The Polish media correctly cited the WSJ article as an “American newspaper.” However, there is a problem even with this basic fact, which we can call the third layer of the media operation. The author of the famous text is Bojan Pancevski, himself Macedonian, who works in Berlin as a correspondent for a German newspaper.. The author, a relatively young man of about forty, dealt with Ukraine, but previously at the level of Polish YouTubers and bloggers who crossed the Bug River to produce material from the war-torn country. Without questioning Pancevski’s success, there are qualitative leaps in his career, but it can be assumed that the author’s informants – as is usually the case with sad gentlemen from the secret services – were, to put it mildly, not entirely honest with him.

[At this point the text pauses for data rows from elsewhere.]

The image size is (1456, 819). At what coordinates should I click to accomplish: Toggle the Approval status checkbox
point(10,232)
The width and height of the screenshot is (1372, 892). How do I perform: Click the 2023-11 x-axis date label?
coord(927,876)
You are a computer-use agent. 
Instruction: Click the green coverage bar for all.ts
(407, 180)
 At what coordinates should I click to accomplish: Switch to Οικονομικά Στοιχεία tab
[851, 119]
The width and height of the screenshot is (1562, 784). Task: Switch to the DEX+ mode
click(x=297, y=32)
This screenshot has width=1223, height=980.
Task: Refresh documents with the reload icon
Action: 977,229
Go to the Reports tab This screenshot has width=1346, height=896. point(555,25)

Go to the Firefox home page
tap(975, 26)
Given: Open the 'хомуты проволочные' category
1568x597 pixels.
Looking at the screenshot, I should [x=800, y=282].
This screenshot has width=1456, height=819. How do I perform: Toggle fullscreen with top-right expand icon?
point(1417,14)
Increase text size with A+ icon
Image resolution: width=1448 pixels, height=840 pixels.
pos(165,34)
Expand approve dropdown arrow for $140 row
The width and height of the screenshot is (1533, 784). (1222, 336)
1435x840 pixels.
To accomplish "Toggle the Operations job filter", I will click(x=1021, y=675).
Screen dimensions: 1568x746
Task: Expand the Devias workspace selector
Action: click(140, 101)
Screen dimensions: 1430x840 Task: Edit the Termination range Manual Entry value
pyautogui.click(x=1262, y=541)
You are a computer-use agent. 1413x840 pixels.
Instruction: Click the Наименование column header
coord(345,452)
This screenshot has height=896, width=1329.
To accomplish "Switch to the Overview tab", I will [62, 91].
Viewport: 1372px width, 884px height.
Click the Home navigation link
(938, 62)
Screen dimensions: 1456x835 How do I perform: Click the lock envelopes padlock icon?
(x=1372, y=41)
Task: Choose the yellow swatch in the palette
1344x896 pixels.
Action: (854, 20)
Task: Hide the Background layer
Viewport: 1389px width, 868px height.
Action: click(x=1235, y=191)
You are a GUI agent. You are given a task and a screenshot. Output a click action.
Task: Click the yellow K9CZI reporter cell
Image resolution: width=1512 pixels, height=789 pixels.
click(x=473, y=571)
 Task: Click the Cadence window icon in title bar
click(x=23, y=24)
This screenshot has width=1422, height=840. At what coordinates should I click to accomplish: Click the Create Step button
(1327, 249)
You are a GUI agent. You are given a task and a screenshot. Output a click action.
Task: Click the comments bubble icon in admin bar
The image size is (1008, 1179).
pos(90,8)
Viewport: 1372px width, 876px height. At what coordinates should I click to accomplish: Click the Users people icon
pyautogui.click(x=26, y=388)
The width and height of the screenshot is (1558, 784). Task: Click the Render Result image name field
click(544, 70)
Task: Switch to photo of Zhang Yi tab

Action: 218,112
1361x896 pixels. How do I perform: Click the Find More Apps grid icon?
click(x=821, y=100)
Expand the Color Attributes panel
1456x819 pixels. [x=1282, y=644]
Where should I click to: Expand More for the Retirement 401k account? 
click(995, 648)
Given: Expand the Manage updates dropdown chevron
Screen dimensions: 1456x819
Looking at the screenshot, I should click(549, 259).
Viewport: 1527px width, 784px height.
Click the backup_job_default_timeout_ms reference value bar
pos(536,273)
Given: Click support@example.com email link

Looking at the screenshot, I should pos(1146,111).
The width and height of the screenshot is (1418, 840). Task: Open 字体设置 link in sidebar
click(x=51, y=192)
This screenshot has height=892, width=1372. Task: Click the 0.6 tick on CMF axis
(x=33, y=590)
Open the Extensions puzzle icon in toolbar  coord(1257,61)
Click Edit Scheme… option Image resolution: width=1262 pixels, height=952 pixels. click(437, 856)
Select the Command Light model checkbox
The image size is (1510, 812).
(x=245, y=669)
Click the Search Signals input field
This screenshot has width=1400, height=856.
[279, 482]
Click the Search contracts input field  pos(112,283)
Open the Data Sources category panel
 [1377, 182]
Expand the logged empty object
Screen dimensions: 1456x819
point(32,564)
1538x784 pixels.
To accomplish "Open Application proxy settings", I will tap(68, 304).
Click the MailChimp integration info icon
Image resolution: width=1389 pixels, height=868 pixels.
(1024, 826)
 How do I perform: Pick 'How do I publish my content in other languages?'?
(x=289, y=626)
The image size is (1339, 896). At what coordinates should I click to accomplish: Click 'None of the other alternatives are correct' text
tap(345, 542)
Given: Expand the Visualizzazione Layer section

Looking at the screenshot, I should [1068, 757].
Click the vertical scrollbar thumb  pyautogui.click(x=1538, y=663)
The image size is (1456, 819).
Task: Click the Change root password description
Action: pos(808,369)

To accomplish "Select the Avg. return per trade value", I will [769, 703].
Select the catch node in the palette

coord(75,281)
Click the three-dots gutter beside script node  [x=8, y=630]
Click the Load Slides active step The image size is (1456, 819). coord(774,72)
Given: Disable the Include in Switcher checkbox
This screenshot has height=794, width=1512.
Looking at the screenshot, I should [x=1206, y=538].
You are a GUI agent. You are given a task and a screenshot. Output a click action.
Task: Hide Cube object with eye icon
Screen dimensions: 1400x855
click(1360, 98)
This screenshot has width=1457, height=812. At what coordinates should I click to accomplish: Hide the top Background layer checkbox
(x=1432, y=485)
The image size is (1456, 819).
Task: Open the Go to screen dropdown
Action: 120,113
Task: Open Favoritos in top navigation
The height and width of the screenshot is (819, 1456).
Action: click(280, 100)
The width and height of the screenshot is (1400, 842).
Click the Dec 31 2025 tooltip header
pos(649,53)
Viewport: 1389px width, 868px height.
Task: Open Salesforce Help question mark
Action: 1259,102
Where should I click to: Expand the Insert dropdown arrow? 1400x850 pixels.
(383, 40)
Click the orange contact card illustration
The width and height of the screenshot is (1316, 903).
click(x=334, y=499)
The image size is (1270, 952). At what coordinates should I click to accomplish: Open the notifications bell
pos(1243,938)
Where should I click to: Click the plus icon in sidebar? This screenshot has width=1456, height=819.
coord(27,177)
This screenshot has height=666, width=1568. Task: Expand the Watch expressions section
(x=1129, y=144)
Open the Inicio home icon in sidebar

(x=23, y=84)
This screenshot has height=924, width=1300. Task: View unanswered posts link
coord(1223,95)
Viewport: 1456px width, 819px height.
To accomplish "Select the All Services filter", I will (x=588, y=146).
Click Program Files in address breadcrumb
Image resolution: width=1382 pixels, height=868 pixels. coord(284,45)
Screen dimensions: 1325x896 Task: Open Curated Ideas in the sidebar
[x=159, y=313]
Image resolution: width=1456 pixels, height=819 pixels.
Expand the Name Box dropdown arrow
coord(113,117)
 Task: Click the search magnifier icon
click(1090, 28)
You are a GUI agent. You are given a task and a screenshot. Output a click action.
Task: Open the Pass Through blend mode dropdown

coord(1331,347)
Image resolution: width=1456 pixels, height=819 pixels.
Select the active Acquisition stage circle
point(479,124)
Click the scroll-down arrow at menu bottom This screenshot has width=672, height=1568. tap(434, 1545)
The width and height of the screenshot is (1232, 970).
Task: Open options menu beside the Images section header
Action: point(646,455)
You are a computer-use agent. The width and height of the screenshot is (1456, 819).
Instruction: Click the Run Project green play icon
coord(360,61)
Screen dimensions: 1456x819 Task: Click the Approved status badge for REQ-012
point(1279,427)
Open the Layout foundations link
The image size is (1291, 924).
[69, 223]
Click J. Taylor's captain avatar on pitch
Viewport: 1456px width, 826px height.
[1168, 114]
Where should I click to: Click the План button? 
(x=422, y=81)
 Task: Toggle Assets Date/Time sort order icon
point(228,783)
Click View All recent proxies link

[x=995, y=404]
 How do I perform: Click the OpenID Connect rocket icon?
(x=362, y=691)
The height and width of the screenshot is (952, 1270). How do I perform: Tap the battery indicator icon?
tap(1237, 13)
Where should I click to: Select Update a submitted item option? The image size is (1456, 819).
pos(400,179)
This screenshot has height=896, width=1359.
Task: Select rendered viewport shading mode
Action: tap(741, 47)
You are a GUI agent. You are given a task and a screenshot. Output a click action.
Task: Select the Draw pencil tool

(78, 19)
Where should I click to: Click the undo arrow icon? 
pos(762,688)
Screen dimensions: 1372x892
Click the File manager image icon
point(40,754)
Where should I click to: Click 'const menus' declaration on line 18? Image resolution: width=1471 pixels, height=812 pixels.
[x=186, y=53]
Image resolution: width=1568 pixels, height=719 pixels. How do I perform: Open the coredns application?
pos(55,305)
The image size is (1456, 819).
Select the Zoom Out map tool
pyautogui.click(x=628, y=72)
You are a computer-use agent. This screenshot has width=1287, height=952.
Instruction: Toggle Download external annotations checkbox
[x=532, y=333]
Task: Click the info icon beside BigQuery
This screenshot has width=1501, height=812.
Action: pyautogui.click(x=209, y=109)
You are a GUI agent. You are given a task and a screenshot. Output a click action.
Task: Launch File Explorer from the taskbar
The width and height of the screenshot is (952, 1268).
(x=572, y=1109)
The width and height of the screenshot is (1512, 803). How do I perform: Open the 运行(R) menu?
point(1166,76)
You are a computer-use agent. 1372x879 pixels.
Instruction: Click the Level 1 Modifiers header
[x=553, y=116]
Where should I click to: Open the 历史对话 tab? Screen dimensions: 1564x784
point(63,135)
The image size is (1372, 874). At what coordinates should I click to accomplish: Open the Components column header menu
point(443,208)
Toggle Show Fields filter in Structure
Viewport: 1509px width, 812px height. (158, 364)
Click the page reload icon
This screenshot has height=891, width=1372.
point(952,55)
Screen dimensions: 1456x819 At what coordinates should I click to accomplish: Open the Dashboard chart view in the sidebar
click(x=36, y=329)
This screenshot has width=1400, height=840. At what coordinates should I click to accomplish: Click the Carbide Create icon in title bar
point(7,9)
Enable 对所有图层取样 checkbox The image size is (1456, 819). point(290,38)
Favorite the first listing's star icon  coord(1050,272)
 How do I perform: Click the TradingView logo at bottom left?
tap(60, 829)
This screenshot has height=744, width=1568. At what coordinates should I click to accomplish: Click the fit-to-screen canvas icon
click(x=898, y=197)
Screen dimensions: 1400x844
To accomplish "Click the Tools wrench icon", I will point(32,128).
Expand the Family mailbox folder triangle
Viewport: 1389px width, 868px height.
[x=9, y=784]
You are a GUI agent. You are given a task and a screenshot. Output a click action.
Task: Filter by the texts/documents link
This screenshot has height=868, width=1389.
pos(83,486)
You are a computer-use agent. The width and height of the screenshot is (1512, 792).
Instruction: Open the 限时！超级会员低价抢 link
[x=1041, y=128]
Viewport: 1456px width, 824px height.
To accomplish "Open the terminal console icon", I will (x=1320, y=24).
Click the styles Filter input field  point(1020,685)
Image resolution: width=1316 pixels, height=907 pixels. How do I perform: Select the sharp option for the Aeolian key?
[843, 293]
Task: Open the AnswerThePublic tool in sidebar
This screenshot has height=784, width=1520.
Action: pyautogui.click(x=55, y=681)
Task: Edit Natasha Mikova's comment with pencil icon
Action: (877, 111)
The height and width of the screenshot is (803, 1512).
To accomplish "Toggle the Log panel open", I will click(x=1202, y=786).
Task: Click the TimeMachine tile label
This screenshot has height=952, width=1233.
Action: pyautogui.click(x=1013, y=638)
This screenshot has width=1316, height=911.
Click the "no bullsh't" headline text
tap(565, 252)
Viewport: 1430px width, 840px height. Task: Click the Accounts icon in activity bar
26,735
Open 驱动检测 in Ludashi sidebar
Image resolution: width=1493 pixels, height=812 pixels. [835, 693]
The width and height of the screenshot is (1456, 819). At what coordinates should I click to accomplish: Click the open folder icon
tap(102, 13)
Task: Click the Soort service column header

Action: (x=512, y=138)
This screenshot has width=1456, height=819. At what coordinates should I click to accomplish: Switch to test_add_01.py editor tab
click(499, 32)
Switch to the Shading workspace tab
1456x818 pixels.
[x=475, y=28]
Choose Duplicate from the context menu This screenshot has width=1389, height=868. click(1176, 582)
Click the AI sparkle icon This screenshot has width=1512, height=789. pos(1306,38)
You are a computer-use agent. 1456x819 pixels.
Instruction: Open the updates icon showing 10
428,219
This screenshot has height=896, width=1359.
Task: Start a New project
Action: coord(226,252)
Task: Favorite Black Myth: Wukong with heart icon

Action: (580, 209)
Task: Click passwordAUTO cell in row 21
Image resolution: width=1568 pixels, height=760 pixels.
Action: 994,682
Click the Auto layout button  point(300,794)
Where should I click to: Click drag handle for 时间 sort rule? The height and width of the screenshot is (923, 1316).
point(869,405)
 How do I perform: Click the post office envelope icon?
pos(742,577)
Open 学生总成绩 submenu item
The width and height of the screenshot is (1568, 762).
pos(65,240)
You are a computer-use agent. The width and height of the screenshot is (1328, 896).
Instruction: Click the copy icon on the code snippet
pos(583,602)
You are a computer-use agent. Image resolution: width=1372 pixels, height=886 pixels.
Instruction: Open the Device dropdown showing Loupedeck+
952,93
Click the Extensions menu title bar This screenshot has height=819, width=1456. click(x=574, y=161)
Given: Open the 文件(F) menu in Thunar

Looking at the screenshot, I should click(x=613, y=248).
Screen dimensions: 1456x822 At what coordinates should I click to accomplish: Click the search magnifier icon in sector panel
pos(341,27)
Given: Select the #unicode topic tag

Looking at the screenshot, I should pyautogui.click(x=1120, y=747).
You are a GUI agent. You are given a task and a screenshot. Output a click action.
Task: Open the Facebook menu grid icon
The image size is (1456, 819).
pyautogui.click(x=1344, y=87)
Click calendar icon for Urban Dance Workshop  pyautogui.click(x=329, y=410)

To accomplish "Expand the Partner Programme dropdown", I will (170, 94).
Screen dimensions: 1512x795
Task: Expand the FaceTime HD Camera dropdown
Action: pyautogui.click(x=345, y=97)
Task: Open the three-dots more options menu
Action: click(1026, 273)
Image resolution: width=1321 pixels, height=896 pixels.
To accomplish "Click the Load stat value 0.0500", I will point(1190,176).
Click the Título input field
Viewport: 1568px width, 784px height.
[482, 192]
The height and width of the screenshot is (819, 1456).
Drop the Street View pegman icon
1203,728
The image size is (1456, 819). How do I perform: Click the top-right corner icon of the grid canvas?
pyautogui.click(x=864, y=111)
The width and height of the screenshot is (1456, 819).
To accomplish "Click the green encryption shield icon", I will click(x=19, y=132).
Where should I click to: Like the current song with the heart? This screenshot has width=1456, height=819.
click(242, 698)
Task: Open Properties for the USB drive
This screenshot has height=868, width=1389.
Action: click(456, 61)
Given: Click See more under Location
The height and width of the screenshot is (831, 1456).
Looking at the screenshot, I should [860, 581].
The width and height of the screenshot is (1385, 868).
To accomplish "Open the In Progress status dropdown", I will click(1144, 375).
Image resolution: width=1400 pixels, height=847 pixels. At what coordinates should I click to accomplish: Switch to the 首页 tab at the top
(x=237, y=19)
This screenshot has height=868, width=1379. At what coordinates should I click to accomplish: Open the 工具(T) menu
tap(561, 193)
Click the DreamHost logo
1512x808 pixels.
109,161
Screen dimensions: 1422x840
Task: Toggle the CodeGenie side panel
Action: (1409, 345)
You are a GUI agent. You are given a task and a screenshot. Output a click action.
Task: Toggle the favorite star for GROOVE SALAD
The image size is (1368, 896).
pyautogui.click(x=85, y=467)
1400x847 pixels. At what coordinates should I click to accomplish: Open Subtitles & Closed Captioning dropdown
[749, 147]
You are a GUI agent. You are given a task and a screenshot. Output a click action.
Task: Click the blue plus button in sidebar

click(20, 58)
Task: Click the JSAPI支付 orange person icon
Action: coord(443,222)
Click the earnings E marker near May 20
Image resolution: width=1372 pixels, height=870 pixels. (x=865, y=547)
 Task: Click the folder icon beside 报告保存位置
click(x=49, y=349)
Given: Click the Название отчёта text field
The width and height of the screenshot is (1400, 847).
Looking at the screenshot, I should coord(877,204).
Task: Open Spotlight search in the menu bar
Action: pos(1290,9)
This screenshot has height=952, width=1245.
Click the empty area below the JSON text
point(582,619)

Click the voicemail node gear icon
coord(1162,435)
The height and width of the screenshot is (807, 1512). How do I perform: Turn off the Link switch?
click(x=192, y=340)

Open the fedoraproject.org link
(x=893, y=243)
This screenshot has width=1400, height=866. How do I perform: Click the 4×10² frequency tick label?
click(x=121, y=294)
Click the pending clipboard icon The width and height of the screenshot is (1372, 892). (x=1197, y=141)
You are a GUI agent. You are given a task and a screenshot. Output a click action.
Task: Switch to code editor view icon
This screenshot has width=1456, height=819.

It is difficult not to suspect that Pancevski’s interlocutors are conducting a separate operational game with an international scope – hence the choice of an American newspaper and a journalist with not very impressive achievements.

So here we have a Balkan author producing materials in cooperation with Germans for an American newspaper, which are then discussed by the former head of the BND, who is involved in business with Russian oligarchs. This story is as archetypally obvious as that of Donald Tusk’s Ukrainian aide or a Spanish journalist recruiting supporters of Putin’s narrative in Warsaw.